Hedge funds and other money managers sold the equivalent of 21 million barrels of crude oil options and futures but purchased 18 million barrels of products, including 14 million of distillates, over the week ending on June 13.

The biggest rotation has been from U.S. crude to European gas oil, reflecting the rise in crude inventories in the United States while stocks of distillates, used heavily in Europe, remain well below normal around the world.

Fund positions in NYMEX and ICE WTI have been reduced in seven of the last eight weeks by a total of 126 million barrels since April 18.

The WTI position is now just 73 million contracts (2nd percentile for all weeks since 2013) with long positions outnumbering shorts by 1.49:1 (3rd percentile).

At the same time, fund managers have boosted positions in European gas oil in five of the last six weeks by a total of 24 million barrels since May 2.

The most recent weekly increase in gas oil positions was the largest for almost two years since August 2021 and before that November 2020.

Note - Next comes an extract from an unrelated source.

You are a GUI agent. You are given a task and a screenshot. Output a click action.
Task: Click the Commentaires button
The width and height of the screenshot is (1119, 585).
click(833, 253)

Funds had already built a fairly sizeable position in U.S. diesel and now bullishness is starting to spill over into European gas oil.

Crude and distillate consumption are both strongly correlated with the business cycle, but low distillate stocks will provide support in the event the global economic slowdown intensifies or an extra boost if recession is averted.

U.S. commercial crude oil inventories were 16 million barrels (+4% or +0.28 standard deviations) above the prior ten-year seasonal average on June 9.

By contrast, U.S. distillate stocks were 20 million barrels (-15% or -1.06 standard deviations) below the ten-year seasonal average.